Task instructions:
Can you extend the Flux Power Holdings filing excerpt, starting right after its final sentence about the appointment of a Chief Operating Officer?

--- start of Source passage ---

As previously reported by Flux Power Holdings, Inc. (the “Company”), the Company had commenced an offering (the “Private Placement”) of up to 5,714,285 share of our Common Stock, par value $0.001 (“Shares”) to selected accredited investors for an aggregate amount of up to approximately $4,000,000, or $0.70 per share of Common Stock (the “Offering”). On June 29, 2019, the Company has made additional sales under the Private Placement to accredited investors for $1,940,000, or 2,771,428 Shares. As of June 29, 2018, the Company issued an aggregate of 4,571,428 Shares for gross proceeds of $3.2 million under this Offering. The Private Placement closed on June 30, 2018.

 

In connection with the Private Placement, the Company agreed to pay a cash fee to a placement agent equal to 1.5% of the gross proceeds received from certain qualified investors in the Offering, or $25,350 for the June 29, 2018 closing to which this Form 8-K relates. The Shares offered and sold in the Offering have not been registered under the Securities Act of 1933, as amended (“Securities Act”), and may not be offered or sold in the United States absent registration or an applicable exemption from the registration requirements of the Securities Act. The Shares were offered and sold to the accredited investors in reliance upon exemptions from registration pursuant to Rule 506(c) of Regulation D promulgated under Section 4(a)(2) under the Securities Act.

 

The foregoing is a summary of the material terms of the Offering and does not purport to be complete and is qualified in its entirety by reference to the form of the Subscription Agreement which is filed as Exhibit 10.1 to the Current Report on Form 8-K filed with the Securities and Exchange Commission on June 25, 2018, which is incorporated herein by reference.

 

Item 5.02 Departure of Directors or Certain Officers; Election of Directors; Appointment of Certain Officers; Compensatory Arrangement of Certain Officers.

 

(c)     On June 29, 2018, the Board of Directors of the Company appointed John Berry, age 50, to serve as the Chief Operating Officer.

--- end of Source passage ---
--- start of Data lines ---

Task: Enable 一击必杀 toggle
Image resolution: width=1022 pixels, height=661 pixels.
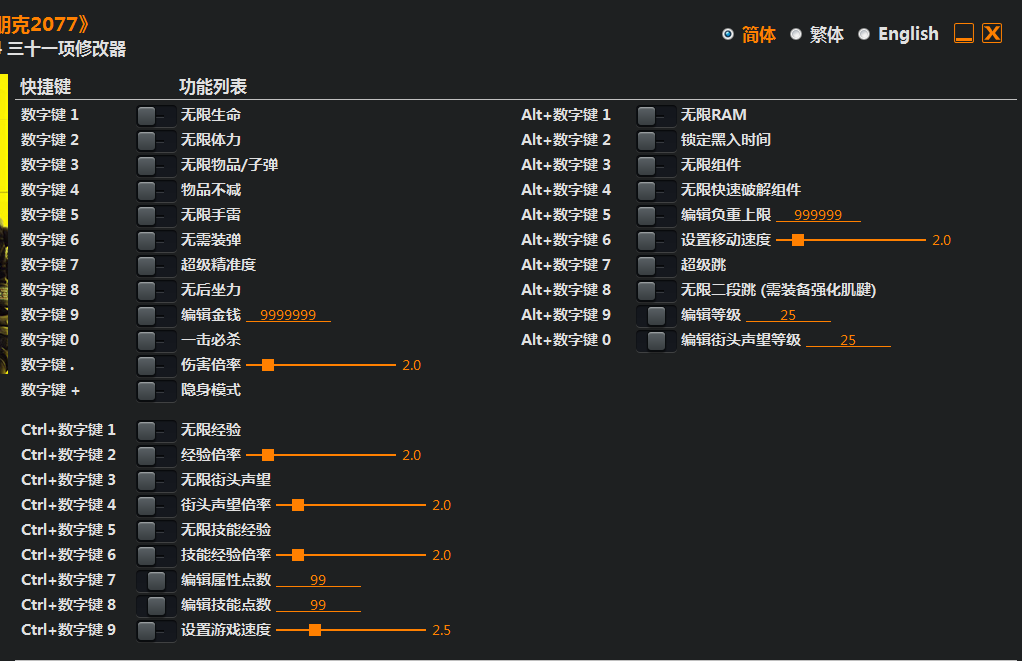Action: [x=155, y=340]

--- end of Data lines ---

Written reply:
Mr. Berry joined the Company in 2016 and has been the Company’s Director of Operations since 2016. Prior to joining the Company in 2016, Mr. Berry was Clean Air Power, Inc.’s Group Operations Director and General Manager of the USA Operations from 2014 to 2016, and Operations Director of the UK, Australia, and USA Market from 2012 to 2014. Mr. Berry’s experience in the development, implementation, and management of all aspects of supply chain, production, and sales has prepared and qualified him for the position of Chief Operating Officer.

 

In connection with his appointment as the Company’s Chief Operating Officer, Mr. Berry will receive an annual base salary of $145,000 and was awarded options to purchase 455,106 shares of the Company’s common stock with an exercise price equal to the fair market value of our common stock, which is $1.44 per share based on the Company’s 30 day volume-weighted average price on June 29, 2018. These options will vest quarterly over a two-year period following the date of grant and expire on June 29, 2020. The options were issued under the Company’s 2014 Equity Incentive Plan, as amended (the “Plan”), pursuant to the terms and conditions of the Form of Incentive Stock Option Agreement under such Plan which is filed as Exhibit 10.1 to this Current Report on Form 8-K and incorporated herein by reference.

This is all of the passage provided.